### Instructions to follow
All of the lines below are to be transcribed faithfully, with pictures excluded from the copy.

---------- Data under study

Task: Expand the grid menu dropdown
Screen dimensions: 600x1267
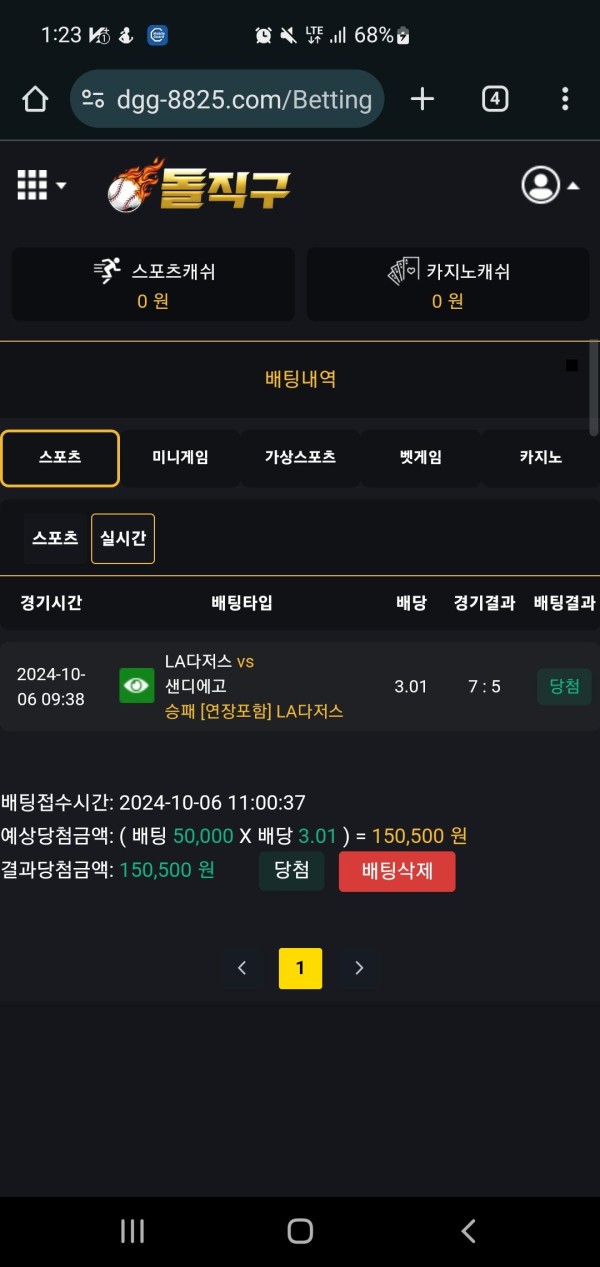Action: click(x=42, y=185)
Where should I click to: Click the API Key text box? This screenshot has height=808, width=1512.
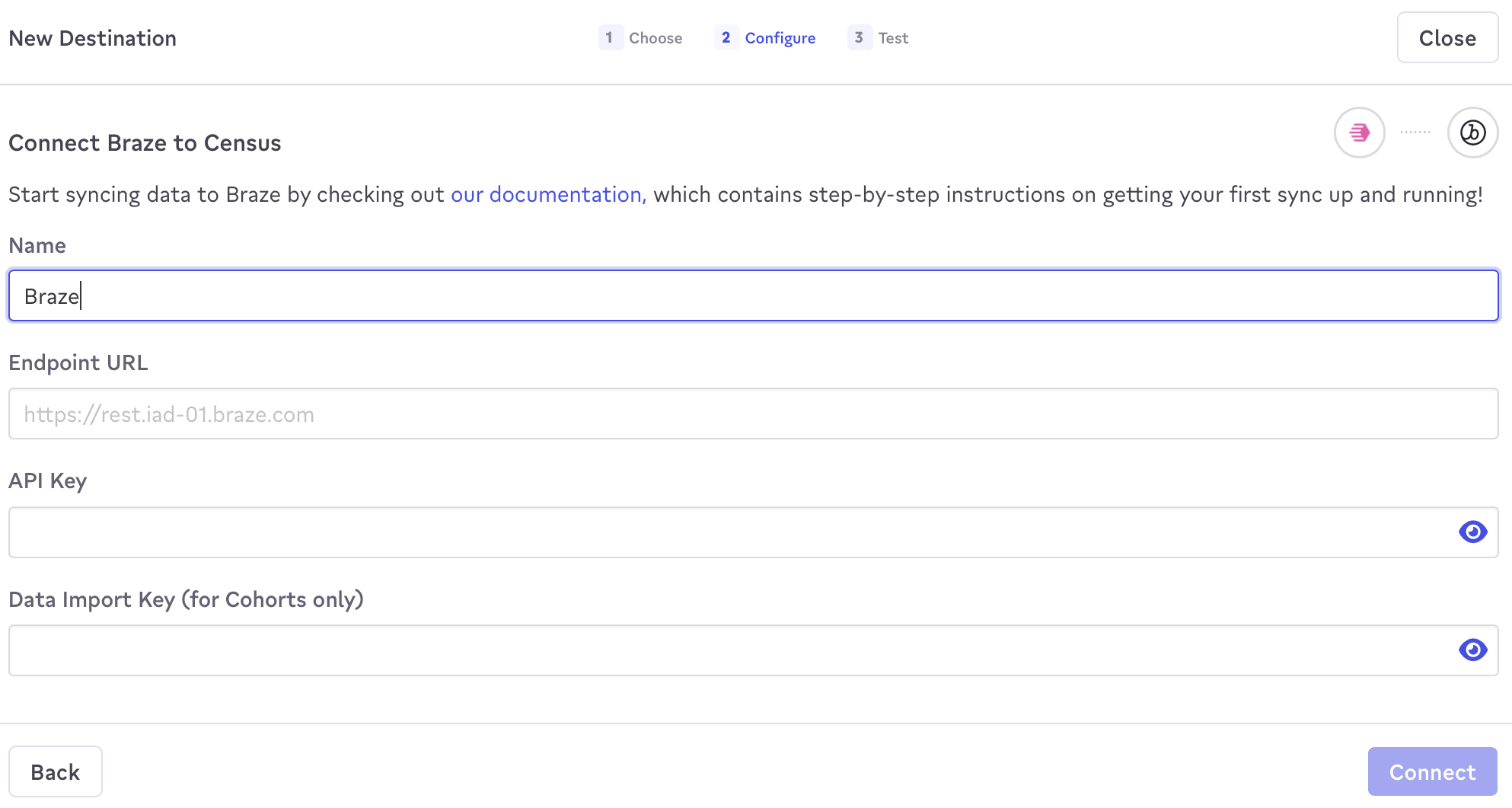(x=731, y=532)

--------------------

### Written solution
Task: Expand the grid menu dropdown
Screen dimensions: 600x1267
Action: click(x=42, y=185)
Where should I click to: Click the API Key text box? This screenshot has height=808, width=1512.
(x=731, y=532)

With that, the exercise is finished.